L’Eurozona continua a deludere. I segnali di stabilizzazione nel resto del mondo – pronunciati in Cina, mentre gli Usa continuano a godere di crescita moderata e stabile – non aiutano i Paesi dell’euro. Questi percepiscono le cattive notizie – tensioni geopolitiche, la sfibrante altalena (accordo sì, accordo no…) sui negoziati Usa-Cina, la clava dei dazi di Trump… – e non vedono le buone notizie (più spesa per investimenti privati e pubblici) perché non ci sono. Le elezioni inglesi dovrebbero porre fine alla saga Brexit, ma rimangono le incognite del dopo-Brexit.
L’Italia, complice la fibrillazione politica (che c’è sempre stata, ma al peggio non c’è mai fine…) rimane in coda alle prospettive di crescita.
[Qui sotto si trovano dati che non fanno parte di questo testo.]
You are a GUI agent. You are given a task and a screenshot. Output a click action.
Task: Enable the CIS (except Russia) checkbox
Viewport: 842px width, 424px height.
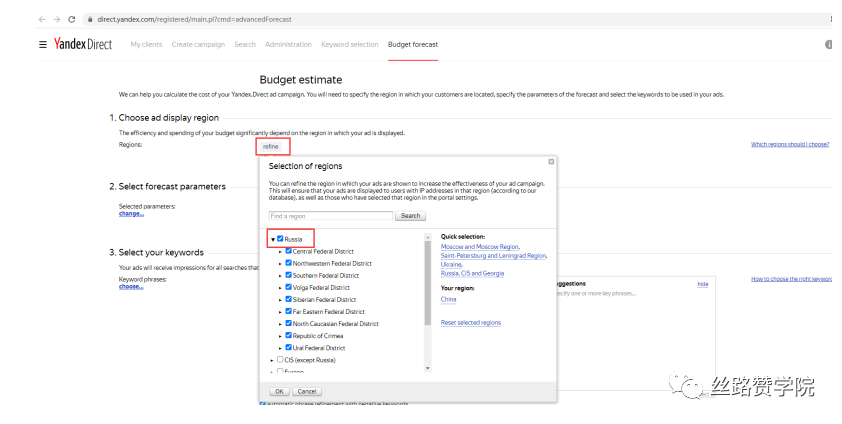coord(280,359)
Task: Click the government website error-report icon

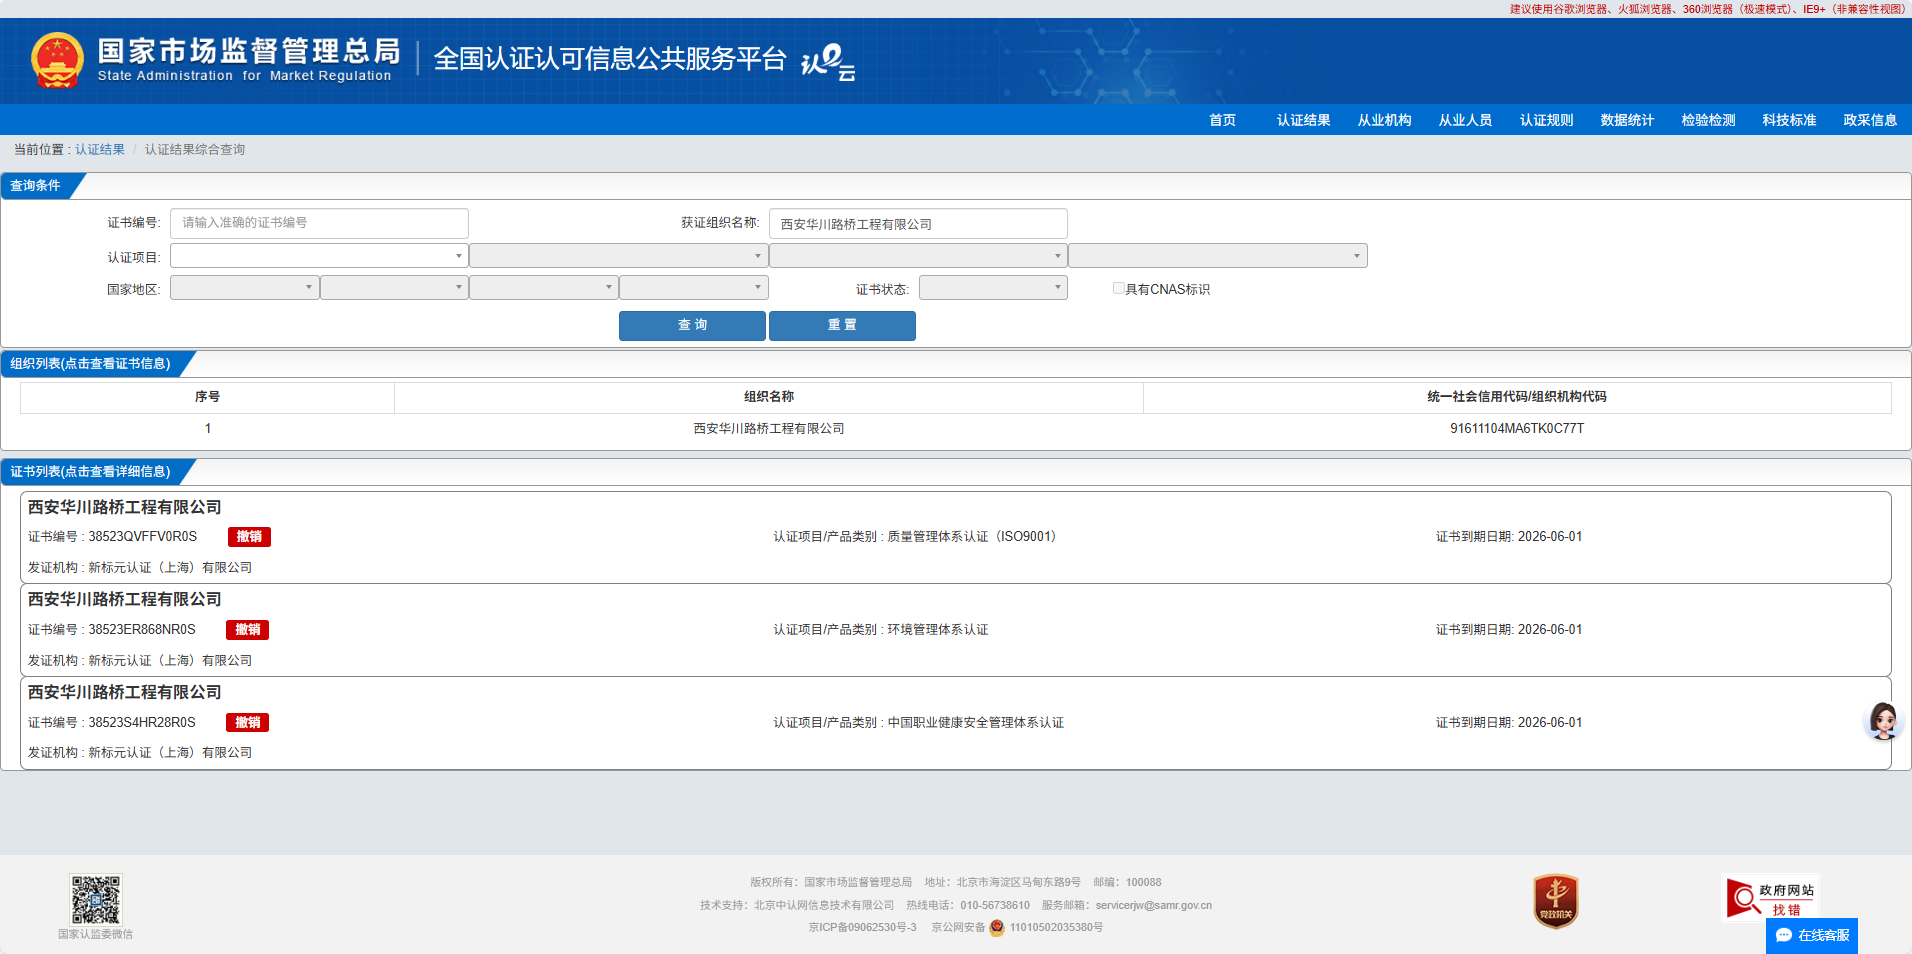Action: pos(1770,898)
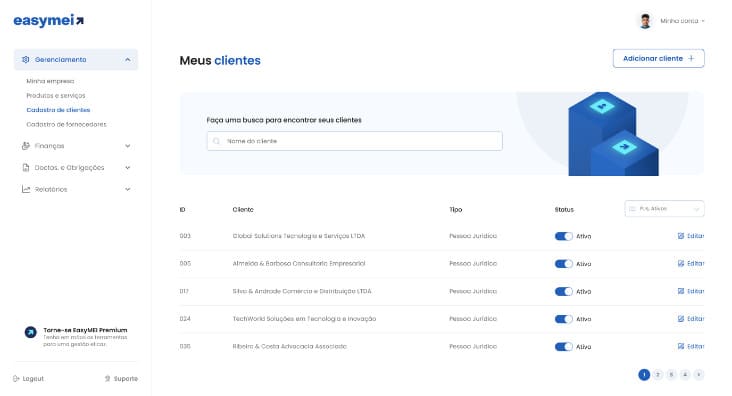This screenshot has height=396, width=732.
Task: Click the EasyMEI Premium arrow icon
Action: pyautogui.click(x=30, y=332)
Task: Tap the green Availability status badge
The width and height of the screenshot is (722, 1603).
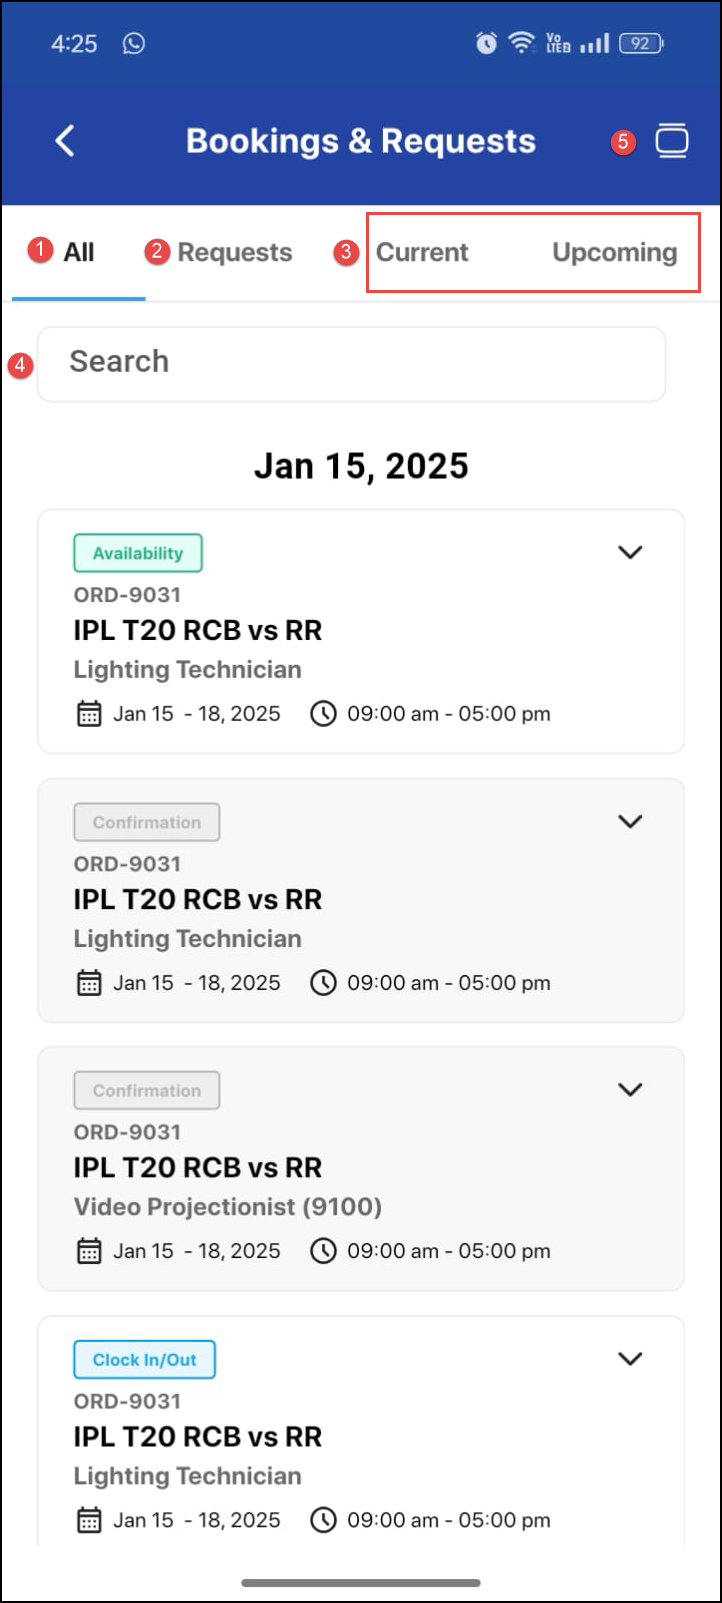Action: (138, 553)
Per l’inflazione, prove di rialzo. In Cina l’impennata dell’inflazione (al 3,8%) deve molto all’epidemia di febbre suina che ha fatto schizzare verso l’alto il prezzo del maiale. La dinamica dell’inflazione di fondo, tuttavia, è aumentata anche nell’Eurozona e in Italia, pur se i prezzi alla produzione fanno pensare che non siamo di fronte a una svolta. Le quotazioni di materie prime e petrolio non presentano variazioni di rilievo, anche se sono in prospettiva favorite dalle buone prospettive della produzione cinese, da molti anni il maggior consumatore di commodity.
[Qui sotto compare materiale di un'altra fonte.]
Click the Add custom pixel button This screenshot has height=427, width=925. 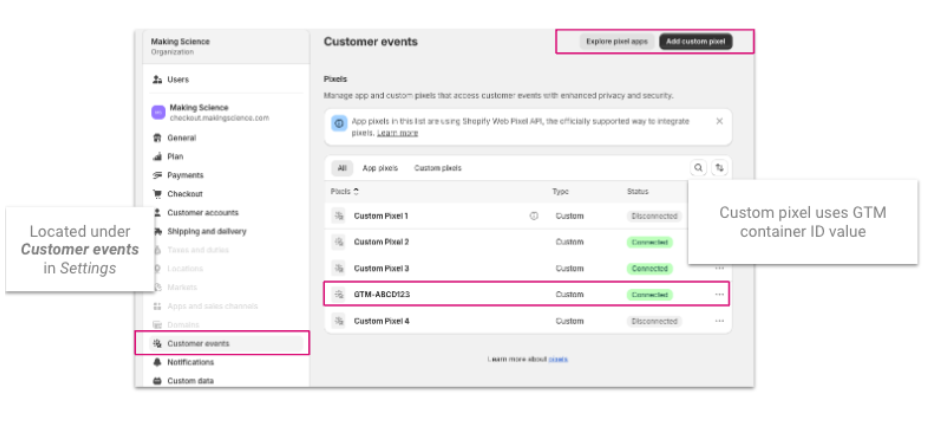tap(695, 42)
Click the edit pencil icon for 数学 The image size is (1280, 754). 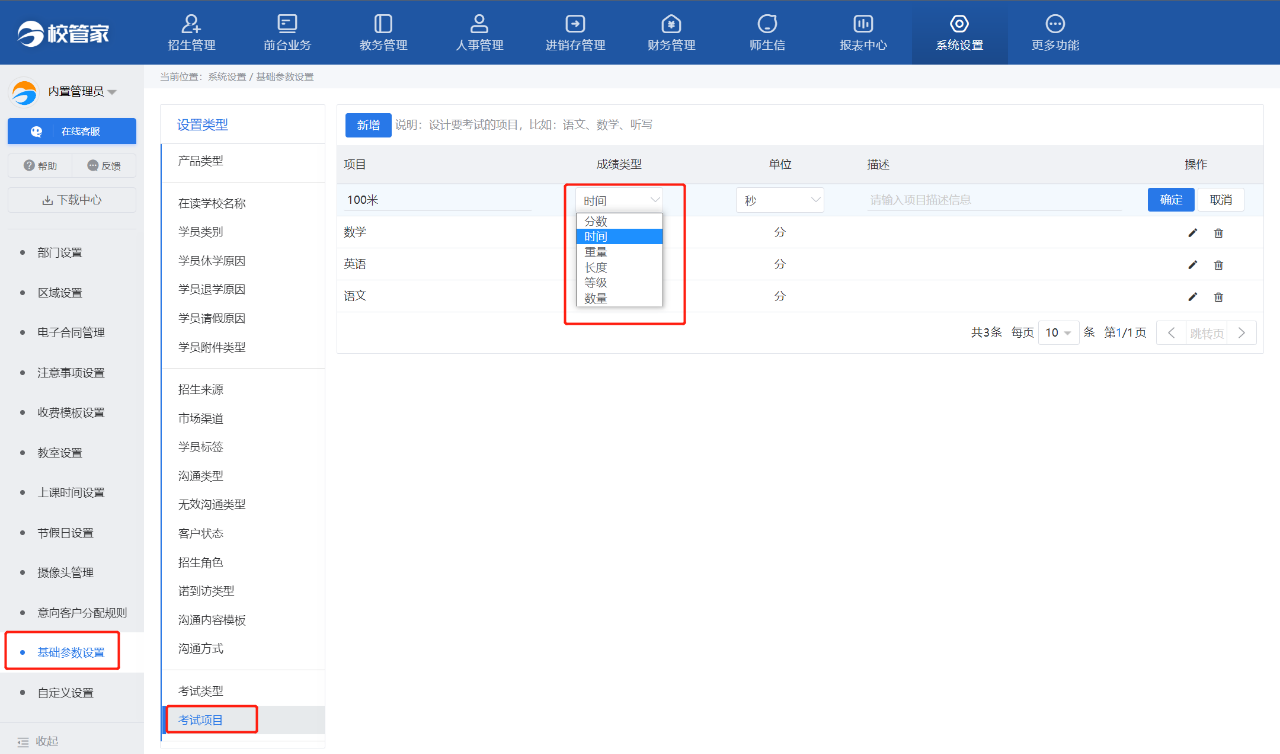pos(1192,233)
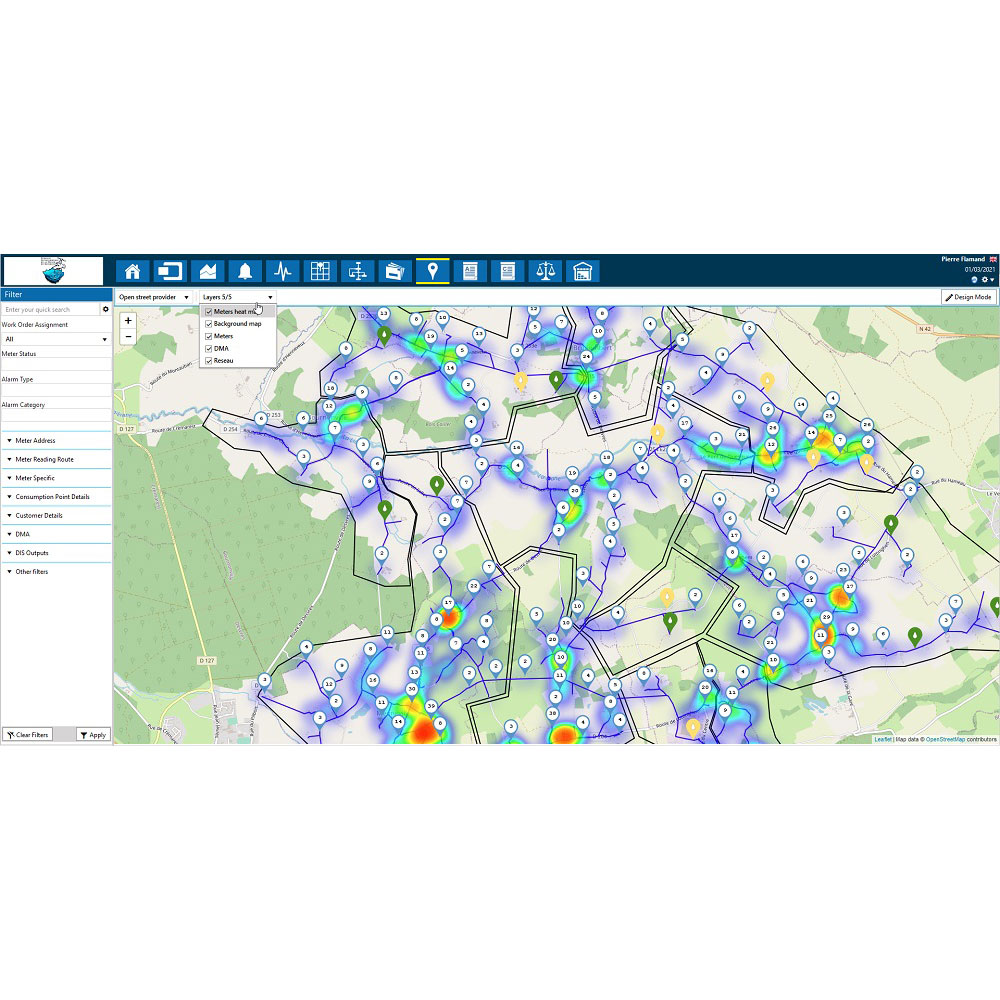Disable the Reseau layer checkbox
The height and width of the screenshot is (1000, 1000).
click(x=208, y=360)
I tassi su Bund e T-Bond mantengono il rialzo. I tassi a lunga, lo si notava il mese scorso, registrano contenuti aumenti e questi sono confermati. Là dove l’aumento è stato più forte è purtroppo per i rendimenti dei BTp, grazie all’incredibile polemica – vana e dannosa – sul Meccanismo Europeo di Stabilità, che ha dato l’impressione che l’Italia fosse prossima a dover chiedere l’aiuto del MES, mentre non ne ha alcun bisogno. Lo spread T-Bond/Bund sui tassi reali a lunga è in ogni caso in diminuzione, ciò che dovrebbe indebolire il dollaro. La moneta cinese conferma il deprezzamento sopra quota 7 yuan per dollaro, un’utile polizza di assicurazione nei confronti di sbandate sugli accordi commerciali Usa-Cina.